Con su torpeza habitual, el Congreso de la República ha dado su primer voto de aprobación a una ley -la 7549/2023-CR- que —si el decoro no lo impide— se unirá a la triste galería de la infamia: amnistía para soldados, policías y miembros de grupos de autodefensa que combatieron el terrorismo entre 1980 y 2000. La justificación: “reconciliación nacional”. El objetivo real: impunidad.
¿Puede la democracia ofrecer amnistía por los crímenes que la mancharon? ¿Puede una república soportar que personas que, vistiendo su uniforme, estuvieron detrás de masacres, desapariciones forzadas, tortura, violación sistemática de los derechos humanos, queden impunes sin juicio? Lo que incluso el más esclerótico fujimorismo no se atreve a decir —que la barbarie era necesaria— lo ha aprobado con votos y cinismo.
Esto no significa que no hubiera heroísmo en la lucha contra Sendero Luminoso. Hubo. Pero también hubo horrores cometidos en nombre del orden —horrores que deben ser investigados, juzgados y castigados, no simplemente borrados con un acto grotesco de amnistía.
No llamaremos acto de justicia a esta ley, sí un retroceso en el progreso de la civilización.
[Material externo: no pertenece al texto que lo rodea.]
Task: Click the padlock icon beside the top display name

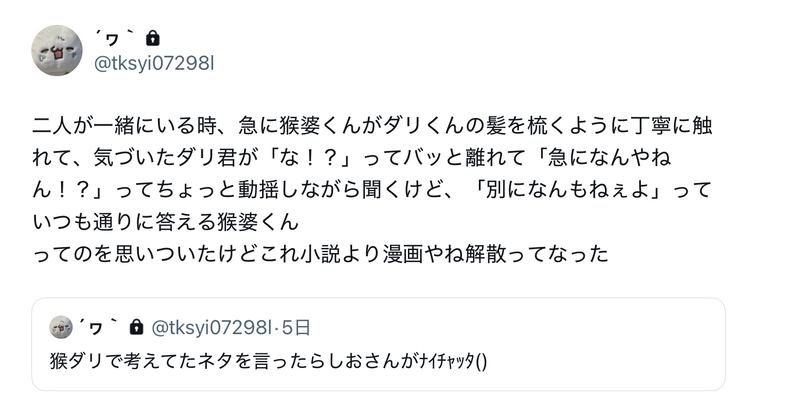Action: (x=152, y=38)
Es la legalidad del olvido, el olvido forzado de las mentiras y el triunfo de la violencia mucho después de que la ley fue pisoteada hasta la muerte. ¿Qué tienen que pensar los deudos de Accomarca, La Cantuta o Santa? ¿Daño colateral deseable por una causa moralmente justificada?
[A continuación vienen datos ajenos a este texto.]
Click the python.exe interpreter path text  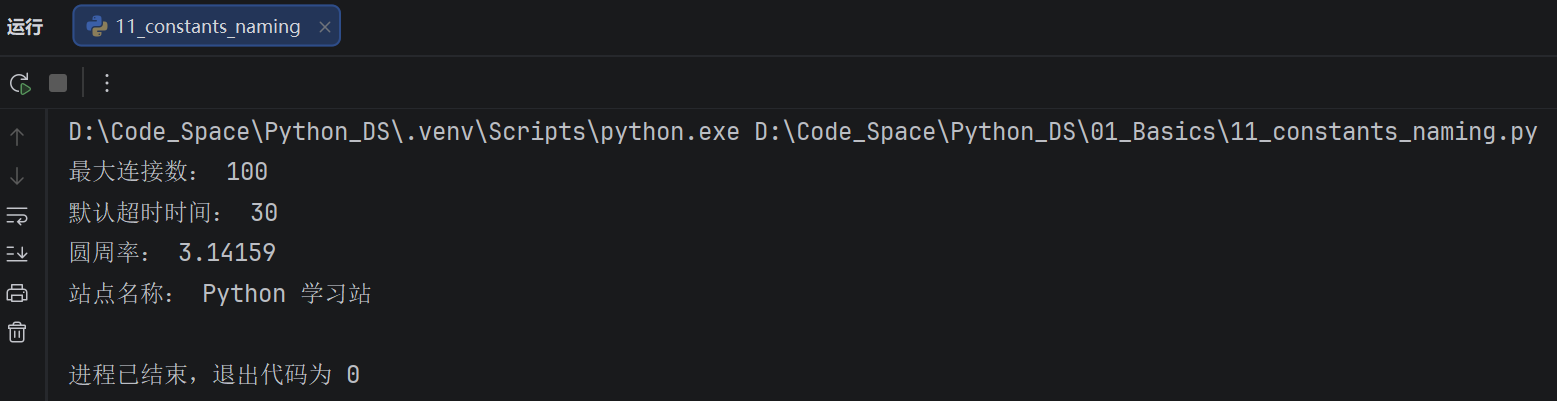(x=405, y=132)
Un perdón que no es precedido por la verdad y que no involucra justicia es como escupir sobre las tumbas. Consagra la supremacía de los fusiles sobre la ley. Y, sobre todo, es una ofensa a esa democracia por la cual tanto se sacrificaron muchos en los días más oscuros del Perú.
Después no aleguen ignorancia. No se sorprendan si los juicios internacionales regresan para acecharnos con lo que intentamos enterrar bajo las leyes. La memoria, después de todo, no está, como la política, en venta a través de un trasiego de votos.